Records from a collection:
======
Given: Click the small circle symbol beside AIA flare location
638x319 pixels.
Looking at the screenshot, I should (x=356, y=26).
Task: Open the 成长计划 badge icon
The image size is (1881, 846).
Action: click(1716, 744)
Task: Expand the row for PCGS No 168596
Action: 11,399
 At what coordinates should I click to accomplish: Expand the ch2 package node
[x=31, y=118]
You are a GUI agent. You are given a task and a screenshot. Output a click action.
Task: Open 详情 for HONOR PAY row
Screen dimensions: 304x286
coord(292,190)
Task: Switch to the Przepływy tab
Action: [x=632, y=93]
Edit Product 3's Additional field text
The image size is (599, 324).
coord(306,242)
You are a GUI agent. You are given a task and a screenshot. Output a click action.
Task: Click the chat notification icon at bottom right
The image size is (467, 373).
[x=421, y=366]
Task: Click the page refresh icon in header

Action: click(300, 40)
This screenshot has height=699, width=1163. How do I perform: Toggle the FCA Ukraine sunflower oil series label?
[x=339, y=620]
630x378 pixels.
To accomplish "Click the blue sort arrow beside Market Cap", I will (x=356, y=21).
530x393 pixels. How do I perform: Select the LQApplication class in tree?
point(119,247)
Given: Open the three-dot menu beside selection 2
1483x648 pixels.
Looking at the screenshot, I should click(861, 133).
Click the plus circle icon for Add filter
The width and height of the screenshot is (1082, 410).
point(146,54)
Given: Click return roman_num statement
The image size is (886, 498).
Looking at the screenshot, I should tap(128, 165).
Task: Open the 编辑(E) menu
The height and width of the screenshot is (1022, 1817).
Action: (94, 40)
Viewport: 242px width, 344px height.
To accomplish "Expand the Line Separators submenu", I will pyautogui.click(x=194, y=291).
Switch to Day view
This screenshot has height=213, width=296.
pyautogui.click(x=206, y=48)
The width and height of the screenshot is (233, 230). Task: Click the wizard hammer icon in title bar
======
» **Exercise brief**
Retype the listing line for line, starting at its first line and ending at the line that contains "coord(306,242)".

» **Exercise output**
Given: Click the small circle symbol beside AIA flare location
638x319 pixels.
Looking at the screenshot, I should (x=356, y=26).
Task: Open the 成长计划 badge icon
The image size is (1881, 846).
Action: click(1716, 744)
Task: Expand the row for PCGS No 168596
Action: 11,399
 At what coordinates should I click to accomplish: Expand the ch2 package node
[x=31, y=118]
You are a GUI agent. You are given a task and a screenshot. Output a click action.
Task: Open 详情 for HONOR PAY row
Screen dimensions: 304x286
coord(292,190)
Task: Switch to the Przepływy tab
Action: [x=632, y=93]
Edit Product 3's Additional field text
The image size is (599, 324).
coord(306,242)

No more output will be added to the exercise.